In my experience, many have thought about their leadership footprint at some point, but few have defined it clearly enough to guide their behavior and evaluate their “success.” Of those who have, fewer give it regular consideration – letting it guide their daily decisions – or share it with others, to get feedback and be held accountable.
Here’s an example of how this looks in action. Gail Kelly, CEO of the Westpac Group, one of Australia’s biggest banks and winner of the “Most Sustainable Company” award at the World Economic Forum in Davos this year, has spoken openly and honestly about her personal leadership legacy goals. She’s described these goals as “generosity of spirit.” There are two key elements to generosity of spirit, according to Kelly. The first is believing in the power of people to make a difference (leadership intent). The second is creating an environment that empowers them to flourish to be the best they can be and thereby make that difference (leadership impact).
Kelly does also think about leadership tactics, but these act in service to the greater leadership footprint she’s defined. She defines leaders who have this generosity of spirit as having humility, listening to others, and demonstrating empathy. They are not selfish, intolerant, judgmental, quick to shoot the messenger or find scapegoats, and they don’t sit on the fence to see which way something works out before they decide if they’re going to support it. They deliver feedback honestly and in a timely manner – you don’t wait six or twelve months for your annual performance review. Poor performance is dealt with quickly. And perhaps most importantly, managers choose their assumptions. As Kelly puts it, “I choose to assume that you (my colleague) want the best for me personally and for others. I am generous in my assumptions of your underlying motivations and your intent towards me. Hard as it may be at times, I will assume good intent.”

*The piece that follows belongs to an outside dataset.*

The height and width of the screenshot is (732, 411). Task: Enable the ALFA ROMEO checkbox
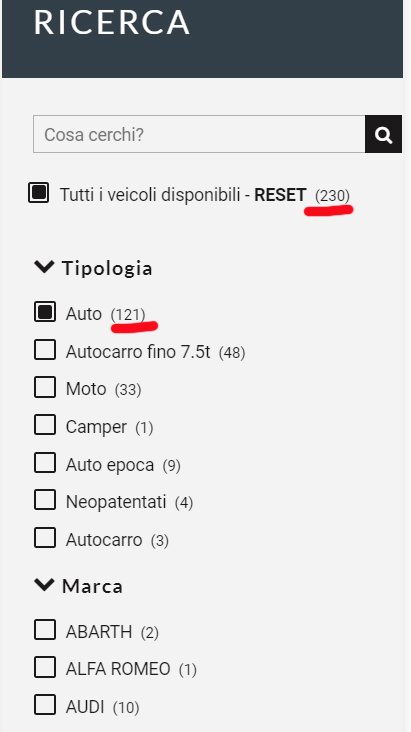pyautogui.click(x=45, y=667)
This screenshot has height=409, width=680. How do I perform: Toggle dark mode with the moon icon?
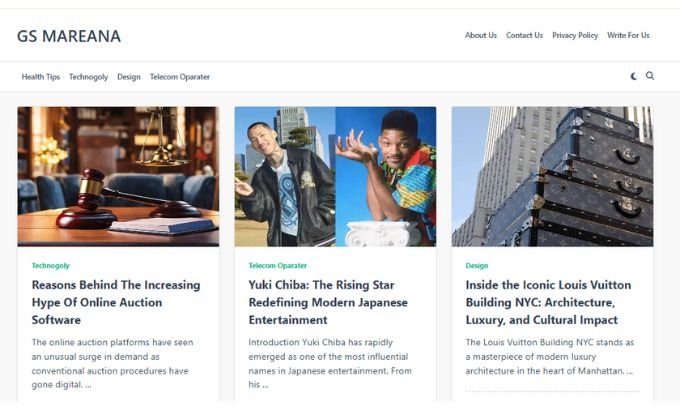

I’m certainly not arguing that the one-stop shop for everyone’s leadership success is this idea of generosity of spirit. It works for Gail Kelly because it’s a footprint she has personally chosen and defined. She builds it into her leadership team and ties it directly to results she wants to see in the business.
We shouldn't all have the same leadership success criteria. We have to define it ourselves. Leaders must give themselves space, time, and permission, and ask for help where they need it, in order to clearly define the culture of leadership they want to build around them. They must assess – both from their own observations and others’ feedback – how they are living up to it, and make the changes necessary to keep building it on a day-to-day basis.
Central to creating a leadership footprint is:
  • Defining the kind of leader you want to be.
  • Knowing clearly how that aligns with, and helps achieve, your organizational vision and purpose.
  • Fostering self-awareness, reflecting on your own behavior and encouraging others to give you feedback.
  • Recognizing differences that may arise between your intent and your impact.
  • Self-regulating. 
  • Choosing the assumptions about yourself and others that you need to rely on for your leadership footprint to be realistic and sustainable.
My challenge now to every client, whether established or new to their leadership journey, will be the same as the question I need to regularly ask myself: Do you know — and are you mindful on a daily basis of — what leadership footprint you want to make?